An exact transcription of every record is needed.
** Opening Data extracts block **
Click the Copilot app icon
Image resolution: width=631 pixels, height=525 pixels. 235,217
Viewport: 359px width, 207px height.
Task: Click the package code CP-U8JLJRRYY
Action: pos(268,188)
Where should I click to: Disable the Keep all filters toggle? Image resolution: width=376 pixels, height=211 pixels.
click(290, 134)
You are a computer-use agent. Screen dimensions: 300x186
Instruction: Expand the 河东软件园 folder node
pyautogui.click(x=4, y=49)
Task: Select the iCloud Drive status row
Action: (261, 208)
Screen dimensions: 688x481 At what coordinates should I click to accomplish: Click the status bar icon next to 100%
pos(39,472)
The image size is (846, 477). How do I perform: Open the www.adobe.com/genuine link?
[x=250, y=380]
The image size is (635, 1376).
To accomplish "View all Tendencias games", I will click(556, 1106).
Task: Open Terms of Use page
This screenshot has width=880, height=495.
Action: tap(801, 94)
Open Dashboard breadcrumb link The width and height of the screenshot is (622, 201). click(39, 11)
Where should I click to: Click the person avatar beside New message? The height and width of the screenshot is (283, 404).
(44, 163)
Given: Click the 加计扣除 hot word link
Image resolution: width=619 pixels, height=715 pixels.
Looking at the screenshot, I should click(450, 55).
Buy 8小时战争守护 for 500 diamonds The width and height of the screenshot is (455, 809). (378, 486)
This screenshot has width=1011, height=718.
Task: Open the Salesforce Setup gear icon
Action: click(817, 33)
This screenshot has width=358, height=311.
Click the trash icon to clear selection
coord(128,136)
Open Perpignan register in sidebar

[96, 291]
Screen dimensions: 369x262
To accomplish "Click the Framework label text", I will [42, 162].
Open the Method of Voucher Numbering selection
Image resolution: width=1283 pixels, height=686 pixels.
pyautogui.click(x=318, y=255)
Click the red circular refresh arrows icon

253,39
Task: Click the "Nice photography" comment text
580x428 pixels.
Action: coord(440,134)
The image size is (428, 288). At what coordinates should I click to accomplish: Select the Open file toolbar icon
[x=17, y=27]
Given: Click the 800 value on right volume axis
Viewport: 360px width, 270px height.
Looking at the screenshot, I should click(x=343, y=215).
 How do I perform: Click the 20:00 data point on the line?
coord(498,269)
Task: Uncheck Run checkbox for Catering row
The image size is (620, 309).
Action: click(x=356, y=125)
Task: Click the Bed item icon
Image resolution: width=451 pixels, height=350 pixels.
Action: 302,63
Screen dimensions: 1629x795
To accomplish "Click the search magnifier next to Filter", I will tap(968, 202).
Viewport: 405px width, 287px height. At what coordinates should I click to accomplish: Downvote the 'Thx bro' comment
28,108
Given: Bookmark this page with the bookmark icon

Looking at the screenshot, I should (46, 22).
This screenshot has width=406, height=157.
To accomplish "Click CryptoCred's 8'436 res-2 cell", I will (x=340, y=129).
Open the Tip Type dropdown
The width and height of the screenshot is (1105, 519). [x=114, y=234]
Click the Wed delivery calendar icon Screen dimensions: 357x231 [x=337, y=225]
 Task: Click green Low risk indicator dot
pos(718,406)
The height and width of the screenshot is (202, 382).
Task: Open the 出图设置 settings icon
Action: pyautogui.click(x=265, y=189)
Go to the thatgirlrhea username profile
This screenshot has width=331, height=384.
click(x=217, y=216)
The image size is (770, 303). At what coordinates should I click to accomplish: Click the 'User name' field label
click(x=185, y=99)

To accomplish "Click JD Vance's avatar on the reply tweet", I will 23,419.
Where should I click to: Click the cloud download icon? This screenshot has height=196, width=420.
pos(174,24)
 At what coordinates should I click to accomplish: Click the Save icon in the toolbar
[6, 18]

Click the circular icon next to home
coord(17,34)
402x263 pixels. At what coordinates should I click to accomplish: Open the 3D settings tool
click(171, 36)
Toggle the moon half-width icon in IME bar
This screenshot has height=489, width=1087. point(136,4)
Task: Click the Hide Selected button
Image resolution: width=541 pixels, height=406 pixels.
** Closing Data extracts block **
Expected output:
Click the Copilot app icon
Image resolution: width=631 pixels, height=525 pixels. 235,217
Viewport: 359px width, 207px height.
Task: Click the package code CP-U8JLJRRYY
Action: pos(268,188)
Where should I click to: Disable the Keep all filters toggle? Image resolution: width=376 pixels, height=211 pixels.
click(290, 134)
You are a computer-use agent. Screen dimensions: 300x186
Instruction: Expand the 河东软件园 folder node
pyautogui.click(x=4, y=49)
Task: Select the iCloud Drive status row
Action: (261, 208)
Screen dimensions: 688x481 At what coordinates should I click to accomplish: Click the status bar icon next to 100%
pos(39,472)
The image size is (846, 477). How do I perform: Open the www.adobe.com/genuine link?
[x=250, y=380]
The image size is (635, 1376).
To accomplish "View all Tendencias games", I will click(556, 1106).
Task: Open Terms of Use page
This screenshot has width=880, height=495.
Action: tap(801, 94)
Open Dashboard breadcrumb link The width and height of the screenshot is (622, 201). click(39, 11)
Where should I click to: Click the person avatar beside New message? The height and width of the screenshot is (283, 404).
(44, 163)
Given: Click the 加计扣除 hot word link
Image resolution: width=619 pixels, height=715 pixels.
Looking at the screenshot, I should click(450, 55).
Buy 8小时战争守护 for 500 diamonds The width and height of the screenshot is (455, 809). (378, 486)
This screenshot has width=1011, height=718.
Task: Open the Salesforce Setup gear icon
Action: click(817, 33)
This screenshot has width=358, height=311.
Click the trash icon to clear selection
coord(128,136)
Open Perpignan register in sidebar

[96, 291]
Screen dimensions: 369x262
To accomplish "Click the Framework label text", I will [42, 162].
Open the Method of Voucher Numbering selection
Image resolution: width=1283 pixels, height=686 pixels.
pyautogui.click(x=318, y=255)
Click the red circular refresh arrows icon

253,39
Task: Click the "Nice photography" comment text
580x428 pixels.
Action: coord(440,134)
The image size is (428, 288). At what coordinates should I click to accomplish: Select the Open file toolbar icon
[x=17, y=27]
Given: Click the 800 value on right volume axis
Viewport: 360px width, 270px height.
Looking at the screenshot, I should click(x=343, y=215).
 How do I perform: Click the 20:00 data point on the line?
coord(498,269)
Task: Uncheck Run checkbox for Catering row
The image size is (620, 309).
Action: click(x=356, y=125)
Task: Click the Bed item icon
Image resolution: width=451 pixels, height=350 pixels.
Action: 302,63
Screen dimensions: 1629x795
To accomplish "Click the search magnifier next to Filter", I will tap(968, 202).
Viewport: 405px width, 287px height. At what coordinates should I click to accomplish: Downvote the 'Thx bro' comment
28,108
Given: Bookmark this page with the bookmark icon

Looking at the screenshot, I should (46, 22).
This screenshot has width=406, height=157.
To accomplish "Click CryptoCred's 8'436 res-2 cell", I will (x=340, y=129).
Open the Tip Type dropdown
The width and height of the screenshot is (1105, 519). [x=114, y=234]
Click the Wed delivery calendar icon Screen dimensions: 357x231 [x=337, y=225]
 Task: Click green Low risk indicator dot
pos(718,406)
The height and width of the screenshot is (202, 382).
Task: Open the 出图设置 settings icon
Action: pyautogui.click(x=265, y=189)
Go to the thatgirlrhea username profile
This screenshot has width=331, height=384.
click(x=217, y=216)
The image size is (770, 303). At what coordinates should I click to accomplish: Click the 'User name' field label
click(x=185, y=99)

To accomplish "Click JD Vance's avatar on the reply tweet", I will 23,419.
Where should I click to: Click the cloud download icon? This screenshot has height=196, width=420.
pos(174,24)
 At what coordinates should I click to accomplish: Click the Save icon in the toolbar
[6, 18]

Click the circular icon next to home
coord(17,34)
402x263 pixels. At what coordinates should I click to accomplish: Open the 3D settings tool
click(171, 36)
Toggle the moon half-width icon in IME bar
This screenshot has height=489, width=1087. point(136,4)
Task: Click the Hide Selected button
Image resolution: width=541 pixels, height=406 pixels.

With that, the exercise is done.